BCB After Dark: Closer of the Century?
The late-night/early-morning spot for Cubs fans asks who is the Cubs’ closer of the century—so far.
It’s Wednesday night here at BCB After Dark: the hippest hangout for night owls, early risers, new parents and Cubs fans abroad. Come on in out of the cold. We’ve got a warm table waiting for you. We can check your coat. The show will start shortly. Bring your own beverage.
BCB After Dark is the place for you to talk baseball, music, movies, or anything else you need to get off your chest, as long as it is within the rules of the site. The late-nighters are encouraged to get the party started, but everyone else is invited to join in as you wake up the next morning and into the afternoon.
Yesterday I asked you about signing free agent reliever Ryne Stanek and probably by the time a lot of you had read the article, Stanek had re-signed with the Mets. So the vote is pretty moot at this point. In any case, 40 percent of you were “meh” on Stanek and 36 percent thought the Cubs should sign him.
Here’s the part where we listen to music and talk movies. The BCB Winter Hitchcock Classic is entering the home stretch, but it’s not too late to join. In any case, you’re free to skip ahead to the baseball stuff at the end. You won’t hurt my feelings.
Tonight we have pianist Shai Maestro and saxophonist Chris Potter teaming up to perform the Jerome Kern song “All The Things You Are” from the musical Very Warm for May.
This performance was in Paris in 2018.
You voted in the BCB Winter Hitchcock Classic and North by Northwest became the first film to reach the final four with a victory over Strangers on a Train. Which Hitchcock film will join it next?
Tonight the number-three seed Rear Window (1954) takes on the number-six seed, Notorious (1946). Oh my. Stewart versus Grant. Kelly versus Bergman. Ritter versus Rains.
Rear Window (1954). Starring James Stewart, Grace Kelly, Wendell Corey and Thelma Ritter.
Here’s what I wrote last time about Rear Window.
In the preface to the revised edition of Hitchcock/Truffaut, French new wave director François Truffaut relates an incident that happened in 1962 as he was promoting his film Jules et Jim:
“I noticed that every journalist asked me the same question: ‘Why do the critics of Cahiers du Cinéma take Hitchcock so seriously?
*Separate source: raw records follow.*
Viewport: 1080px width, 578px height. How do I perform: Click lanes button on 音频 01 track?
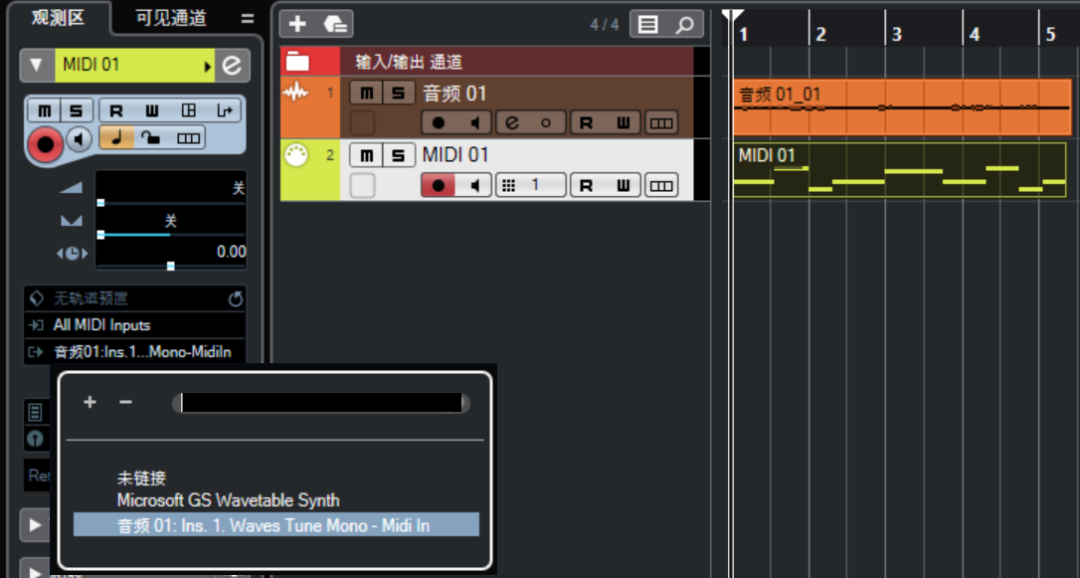661,123
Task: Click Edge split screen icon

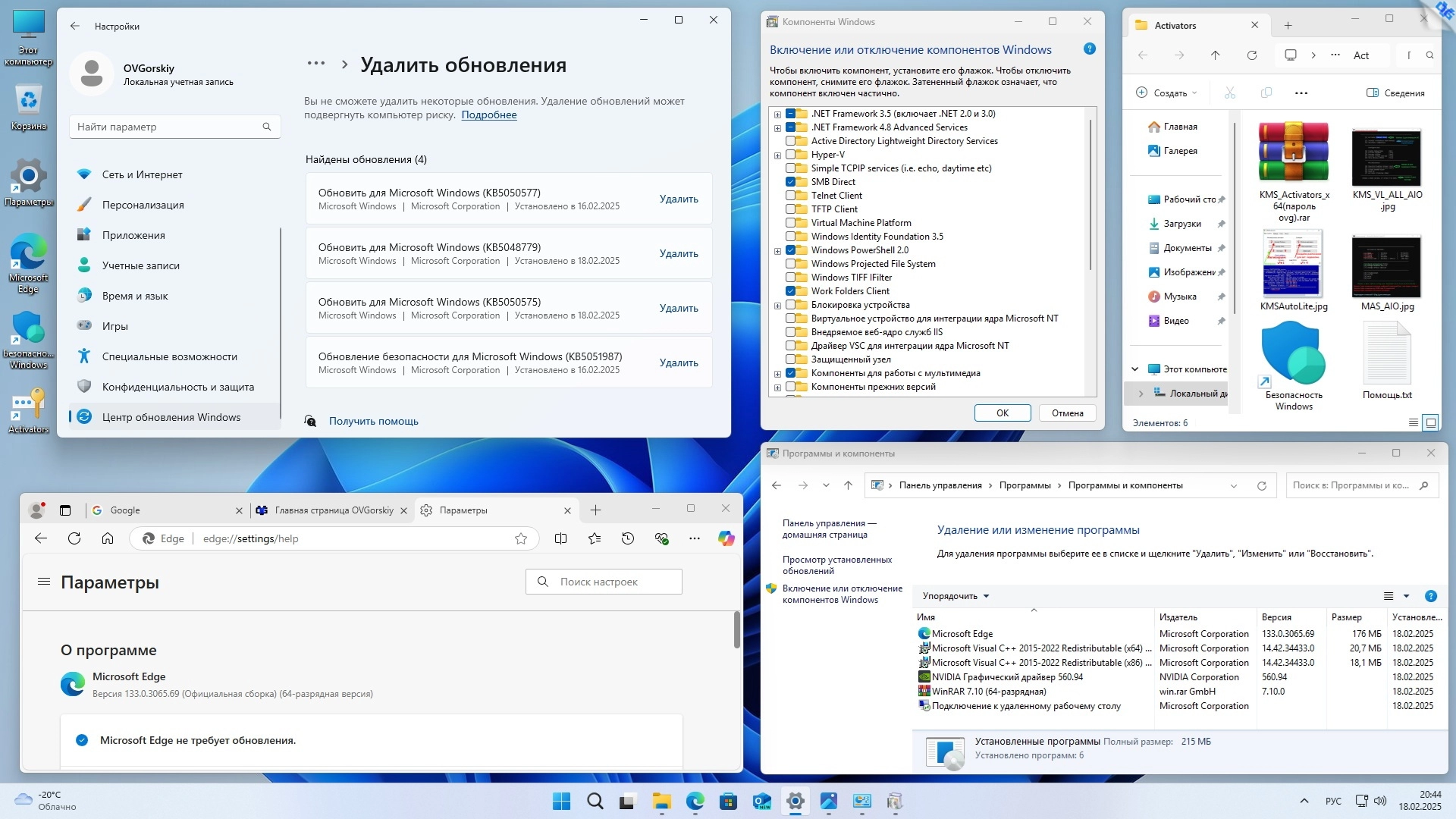Action: tap(560, 538)
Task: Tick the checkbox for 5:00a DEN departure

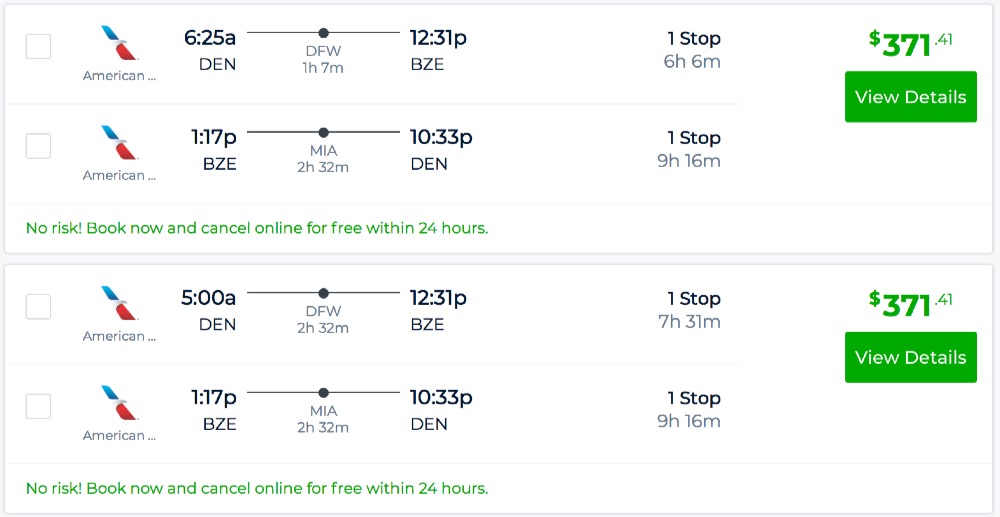Action: pos(38,306)
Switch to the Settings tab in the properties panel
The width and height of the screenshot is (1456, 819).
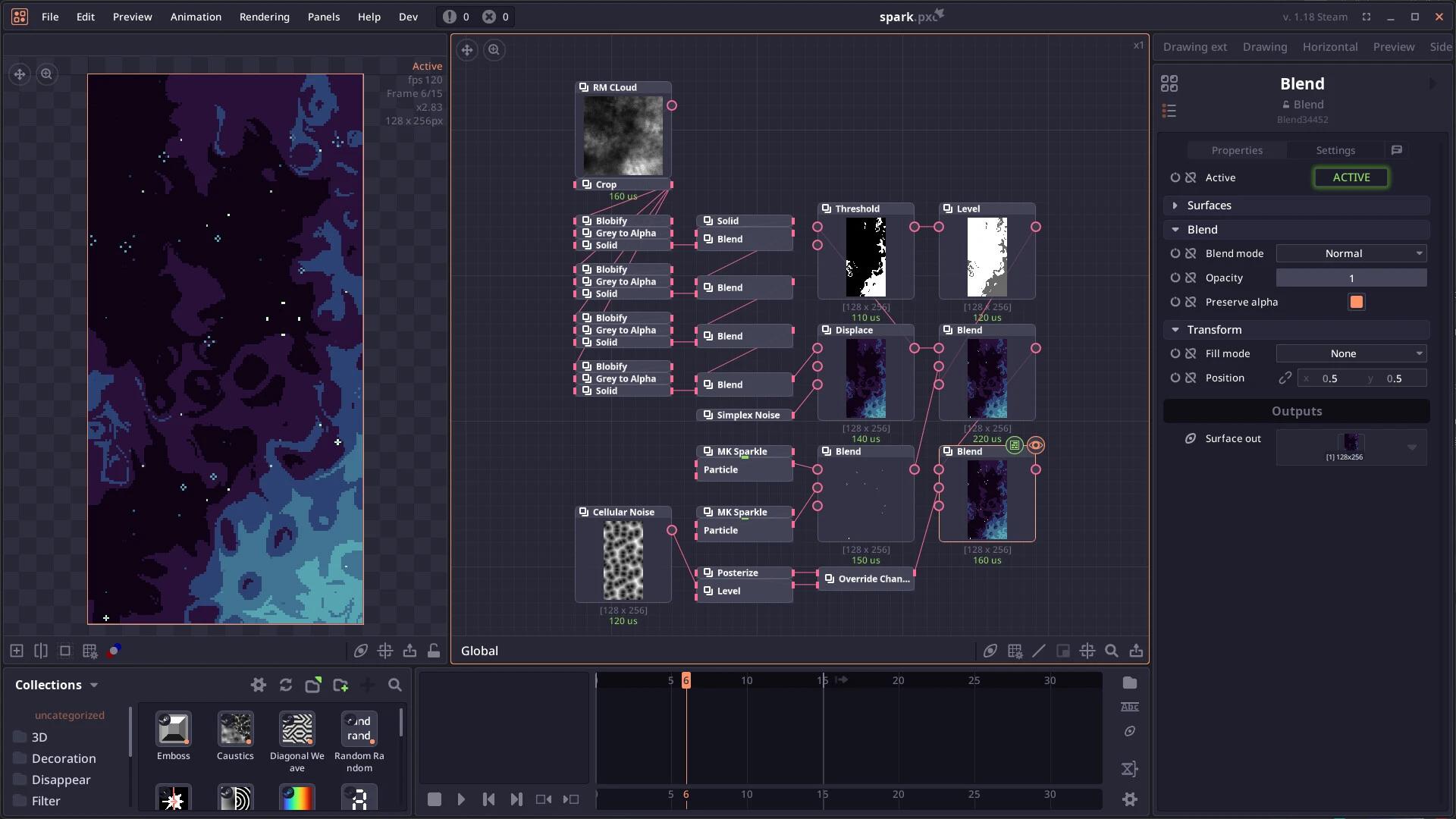[1335, 150]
He’s rich and successful, but his movies have no substance.’ In the course of an interview during which I praised Rear Window to the skies, an American critic surprised me by commenting ‘You love Rear Window because, as a stranger to New York, you know nothing about Greenwich Village.’ To this absurd statement, I replied ‘Rear Window is not about Greenwich Village, it is a film about cinema, and I do know cinema.’”
And really, that sums up what Rear Window is all about. It’s about us, the audience, and the visceral pleasure we get from just watching the lives of others. Of course, we also love it because it looks glorious and it features Jimmy Stewart, Grace Kelly, Thelma Ritter, Wendell Corey, Raymond Burr and the guy who would go on to create Alvin and the Chipmunks (Ross Bagdasarian). But most of all, we love Rear Window because it shares with us the sheer pleasure we get from watching the movies.
Next time you watch Rear Window, notice the way that Hitchcock frames the action. Every scene is shot from the point of view or apartment of Jeff (Stewart), the wheelchair-bound voyeur who immerses himself in the lives of his neighbors, with two exceptions. One is the climax when Jeff falls out the window, naturally enough. The other scene to take a more general point of view is the crucial turning point when the death of the dog is discovered. That one change of perspective is a way of telling us that something really important has happened, even if it’s not immediately apparent why it’s important.
The setup of Rear Window is easy enough to understand. Jeff is a jet-setting photographer who is going crazy because he’s stuck in his room after a serious accident broke his leg. His beautiful and rich model girlfriend Lisa (Kelly) is deeply in love with him and wants to marry him. Jeff doesn’t want to get married and he claims the reason is that Lisa is just too perfect. But the real reason is that Jeff has some very traditional ideas about women and marriage and he simply doesn’t want to be tied down to a woman who doesn’t share his adventurous outlook. Jeff doesn’t want to be domesticated. Yet while he’s recovering, he immerses himself in the sheer domesticity of all of his neighbors.